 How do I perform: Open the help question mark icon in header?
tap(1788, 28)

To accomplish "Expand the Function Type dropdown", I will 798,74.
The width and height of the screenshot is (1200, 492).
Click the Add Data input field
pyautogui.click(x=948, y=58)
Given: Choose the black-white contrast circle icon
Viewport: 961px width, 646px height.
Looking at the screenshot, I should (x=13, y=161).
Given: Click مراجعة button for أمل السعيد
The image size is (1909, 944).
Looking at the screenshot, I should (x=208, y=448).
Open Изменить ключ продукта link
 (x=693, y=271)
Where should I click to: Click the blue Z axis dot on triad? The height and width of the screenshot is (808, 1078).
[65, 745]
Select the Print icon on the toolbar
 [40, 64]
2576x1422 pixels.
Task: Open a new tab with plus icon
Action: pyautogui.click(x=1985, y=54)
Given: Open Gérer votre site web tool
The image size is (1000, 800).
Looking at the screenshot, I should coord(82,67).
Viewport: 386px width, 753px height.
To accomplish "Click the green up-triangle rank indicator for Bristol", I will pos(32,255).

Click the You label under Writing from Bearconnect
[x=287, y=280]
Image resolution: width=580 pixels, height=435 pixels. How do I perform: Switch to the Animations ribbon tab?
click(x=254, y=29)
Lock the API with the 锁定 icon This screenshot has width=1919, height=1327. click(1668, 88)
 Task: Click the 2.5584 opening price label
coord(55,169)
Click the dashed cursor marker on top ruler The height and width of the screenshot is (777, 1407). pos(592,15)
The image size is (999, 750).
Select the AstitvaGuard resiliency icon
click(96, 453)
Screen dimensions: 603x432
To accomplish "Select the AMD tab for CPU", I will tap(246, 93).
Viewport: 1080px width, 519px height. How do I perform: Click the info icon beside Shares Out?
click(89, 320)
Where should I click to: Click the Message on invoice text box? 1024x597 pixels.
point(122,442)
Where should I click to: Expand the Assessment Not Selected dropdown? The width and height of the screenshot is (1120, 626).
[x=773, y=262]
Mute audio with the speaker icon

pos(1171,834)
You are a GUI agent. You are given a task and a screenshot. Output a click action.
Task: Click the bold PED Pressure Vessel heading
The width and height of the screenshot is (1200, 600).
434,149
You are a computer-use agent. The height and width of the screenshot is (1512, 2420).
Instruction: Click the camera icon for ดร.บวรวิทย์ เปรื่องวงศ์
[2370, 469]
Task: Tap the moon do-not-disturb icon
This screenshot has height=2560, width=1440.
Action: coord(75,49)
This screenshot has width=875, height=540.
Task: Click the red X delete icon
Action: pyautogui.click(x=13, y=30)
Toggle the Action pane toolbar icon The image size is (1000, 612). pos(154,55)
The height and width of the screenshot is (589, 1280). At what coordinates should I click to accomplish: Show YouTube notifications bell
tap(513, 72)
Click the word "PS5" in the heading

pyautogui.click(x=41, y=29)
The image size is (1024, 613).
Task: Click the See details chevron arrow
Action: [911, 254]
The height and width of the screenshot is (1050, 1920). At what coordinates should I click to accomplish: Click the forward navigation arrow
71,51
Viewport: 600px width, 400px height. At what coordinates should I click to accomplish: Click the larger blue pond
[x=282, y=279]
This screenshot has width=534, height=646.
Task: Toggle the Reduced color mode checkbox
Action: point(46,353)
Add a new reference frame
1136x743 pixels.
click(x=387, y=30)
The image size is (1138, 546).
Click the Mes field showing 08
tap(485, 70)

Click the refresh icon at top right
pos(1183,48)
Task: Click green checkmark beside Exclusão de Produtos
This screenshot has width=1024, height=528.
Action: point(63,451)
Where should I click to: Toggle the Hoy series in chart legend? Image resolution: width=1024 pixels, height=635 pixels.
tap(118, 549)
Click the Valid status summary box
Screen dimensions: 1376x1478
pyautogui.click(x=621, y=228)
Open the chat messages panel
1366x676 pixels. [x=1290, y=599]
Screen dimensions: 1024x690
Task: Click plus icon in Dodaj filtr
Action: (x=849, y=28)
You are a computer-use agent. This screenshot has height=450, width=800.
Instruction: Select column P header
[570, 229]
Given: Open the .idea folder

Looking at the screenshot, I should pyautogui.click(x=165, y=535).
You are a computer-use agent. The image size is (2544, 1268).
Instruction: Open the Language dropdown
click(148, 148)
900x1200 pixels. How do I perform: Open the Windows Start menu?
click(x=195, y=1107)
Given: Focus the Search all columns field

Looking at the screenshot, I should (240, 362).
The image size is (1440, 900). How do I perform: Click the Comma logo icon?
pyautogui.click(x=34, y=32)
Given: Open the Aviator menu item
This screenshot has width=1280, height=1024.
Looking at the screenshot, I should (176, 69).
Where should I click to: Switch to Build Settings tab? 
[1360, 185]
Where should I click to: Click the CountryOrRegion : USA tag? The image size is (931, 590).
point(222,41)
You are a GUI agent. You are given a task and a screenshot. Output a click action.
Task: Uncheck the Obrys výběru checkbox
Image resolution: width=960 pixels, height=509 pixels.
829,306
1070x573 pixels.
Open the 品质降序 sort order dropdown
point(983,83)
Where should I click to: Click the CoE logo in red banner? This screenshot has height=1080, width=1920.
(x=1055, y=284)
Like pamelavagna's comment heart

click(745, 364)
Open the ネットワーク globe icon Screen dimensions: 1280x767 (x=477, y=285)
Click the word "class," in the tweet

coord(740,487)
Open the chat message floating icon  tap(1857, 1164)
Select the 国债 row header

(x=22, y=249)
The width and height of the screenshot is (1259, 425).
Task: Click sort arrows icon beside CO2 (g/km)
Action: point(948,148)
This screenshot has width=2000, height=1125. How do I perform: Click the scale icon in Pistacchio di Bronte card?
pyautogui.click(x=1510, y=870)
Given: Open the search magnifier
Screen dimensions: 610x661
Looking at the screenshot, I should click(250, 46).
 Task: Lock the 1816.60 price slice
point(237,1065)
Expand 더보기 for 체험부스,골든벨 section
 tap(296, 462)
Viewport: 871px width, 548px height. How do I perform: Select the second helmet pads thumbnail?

**TASK BRIEF:**
Can you list every line of the items above as a numbered list, leaving out the blank lines?

**RESULT BELOW:**
1.  How do I perform: Open the help question mark icon in header?
2. tap(1788, 28)
3. To accomplish "Expand the Function Type dropdown", I will 798,74.
4. The width and height of the screenshot is (1200, 492).
5. Click the Add Data input field
6. pyautogui.click(x=948, y=58)
7. Given: Choose the black-white contrast circle icon
8. Viewport: 961px width, 646px height.
9. Looking at the screenshot, I should (x=13, y=161).
10. Given: Click مراجعة button for أمل السعيد
11. The image size is (1909, 944).
12. Looking at the screenshot, I should (x=208, y=448).
13. Open Изменить ключ продукта link
14.  (x=693, y=271)
15. Where should I click to: Click the blue Z axis dot on triad? The height and width of the screenshot is (808, 1078).
16. [65, 745]
17. Select the Print icon on the toolbar
18.  [40, 64]
19. 2576x1422 pixels.
20. Task: Open a new tab with plus icon
21. Action: pyautogui.click(x=1985, y=54)
22. Given: Open Gérer votre site web tool
23. The image size is (1000, 800).
24. Looking at the screenshot, I should coord(82,67).
25. Viewport: 386px width, 753px height.
26. To accomplish "Click the green up-triangle rank indicator for Bristol", I will pos(32,255).
27. Click the You label under Writing from Bearconnect
28. [x=287, y=280]
29. Image resolution: width=580 pixels, height=435 pixels. How do I perform: Switch to the Animations ribbon tab?
30. click(x=254, y=29)
31. Lock the API with the 锁定 icon This screenshot has width=1919, height=1327. click(1668, 88)
32.  Task: Click the 2.5584 opening price label
33. coord(55,169)
34. Click the dashed cursor marker on top ruler The height and width of the screenshot is (777, 1407). pos(592,15)
35. The image size is (999, 750).
36. Select the AstitvaGuard resiliency icon
37. click(96, 453)
38. Screen dimensions: 603x432
39. To accomplish "Select the AMD tab for CPU", I will tap(246, 93).
40. Viewport: 1080px width, 519px height. How do I perform: Click the info icon beside Shares Out?
41. click(89, 320)
42. Where should I click to: Click the Message on invoice text box? 1024x597 pixels.
43. point(122,442)
44. Where should I click to: Expand the Assessment Not Selected dropdown? The width and height of the screenshot is (1120, 626).
45. [x=773, y=262]
46. Mute audio with the speaker icon
47. pos(1171,834)
48. You are a GUI agent. You are given a task and a screenshot. Output a click action.
49. Task: Click the bold PED Pressure Vessel heading
50. The width and height of the screenshot is (1200, 600).
51. 434,149
52. You are a computer-use agent. The height and width of the screenshot is (1512, 2420).
53. Instruction: Click the camera icon for ดร.บวรวิทย์ เปรื่องวงศ์
54. [2370, 469]
55. Task: Tap the moon do-not-disturb icon
56. This screenshot has height=2560, width=1440.
57. Action: coord(75,49)
58. This screenshot has width=875, height=540.
59. Task: Click the red X delete icon
60. Action: pyautogui.click(x=13, y=30)
61. Toggle the Action pane toolbar icon The image size is (1000, 612). pos(154,55)
62. The height and width of the screenshot is (589, 1280). At what coordinates should I click to accomplish: Show YouTube notifications bell
63. tap(513, 72)
64. Click the word "PS5" in the heading
65. pyautogui.click(x=41, y=29)
66. The image size is (1024, 613).
67. Task: Click the See details chevron arrow
68. Action: [911, 254]
69. The height and width of the screenshot is (1050, 1920). At what coordinates should I click to accomplish: Click the forward navigation arrow
70. 71,51
71. Viewport: 600px width, 400px height. At what coordinates should I click to accomplish: Click the larger blue pond
72. [x=282, y=279]
73. This screenshot has width=534, height=646.
74. Task: Toggle the Reduced color mode checkbox
75. Action: point(46,353)
76. Add a new reference frame
77. 1136x743 pixels.
78. click(x=387, y=30)
79. The image size is (1138, 546).
80. Click the Mes field showing 08
81. tap(485, 70)
82. Click the refresh icon at top right
83. pos(1183,48)
84. Task: Click green checkmark beside Exclusão de Produtos
85. This screenshot has width=1024, height=528.
86. Action: point(63,451)
87. Where should I click to: Toggle the Hoy series in chart legend? Image resolution: width=1024 pixels, height=635 pixels.
88. tap(118, 549)
89. Click the Valid status summary box
90. Screen dimensions: 1376x1478
91. pyautogui.click(x=621, y=228)
92. Open the chat messages panel
93. 1366x676 pixels. [x=1290, y=599]
94. Screen dimensions: 1024x690
95. Task: Click plus icon in Dodaj filtr
96. Action: (x=849, y=28)
97. You are a computer-use agent. This screenshot has height=450, width=800.
98. Instruction: Select column P header
99. [570, 229]
100. Given: Open the .idea folder
101. Looking at the screenshot, I should pyautogui.click(x=165, y=535).
102. You are a computer-use agent. The image size is (2544, 1268).
103. Instruction: Open the Language dropdown
104. click(148, 148)
105. 900x1200 pixels. How do I perform: Open the Windows Start menu?
106. click(x=195, y=1107)
107. Given: Focus the Search all columns field
108. Looking at the screenshot, I should (240, 362).
109. The image size is (1440, 900). How do I perform: Click the Comma logo icon?
110. pyautogui.click(x=34, y=32)
111. Given: Open the Aviator menu item
112. This screenshot has width=1280, height=1024.
113. Looking at the screenshot, I should (176, 69).
114. Where should I click to: Switch to Build Settings tab? 
115. [1360, 185]
116. Where should I click to: Click the CountryOrRegion : USA tag? The image size is (931, 590).
117. point(222,41)
118. You are a GUI agent. You are given a task and a screenshot. Output a click action.
119. Task: Uncheck the Obrys výběru checkbox
120. Image resolution: width=960 pixels, height=509 pixels.
121. 829,306
122. 1070x573 pixels.
123. Open the 品质降序 sort order dropdown
124. point(983,83)
125. Where should I click to: Click the CoE logo in red banner? This screenshot has height=1080, width=1920.
126. (x=1055, y=284)
127. Like pamelavagna's comment heart
128. click(745, 364)
129. Open the ネットワーク globe icon Screen dimensions: 1280x767 (x=477, y=285)
130. Click the word "class," in the tweet
131. coord(740,487)
132. Open the chat message floating icon  tap(1857, 1164)
133. Select the 国债 row header
134. (x=22, y=249)
135. The width and height of the screenshot is (1259, 425).
136. Task: Click sort arrows icon beside CO2 (g/km)
137. Action: point(948,148)
138. This screenshot has width=2000, height=1125. How do I perform: Click the scale icon in Pistacchio di Bronte card?
139. pyautogui.click(x=1510, y=870)
140. Given: Open the search magnifier
141. Screen dimensions: 610x661
142. Looking at the screenshot, I should click(250, 46).
143.  Task: Lock the 1816.60 price slice
144. point(237,1065)
145. Expand 더보기 for 체험부스,골든벨 section
146.  tap(296, 462)
147. Viewport: 871px width, 548px height. How do I perform: Select the second helmet pads thumbnail?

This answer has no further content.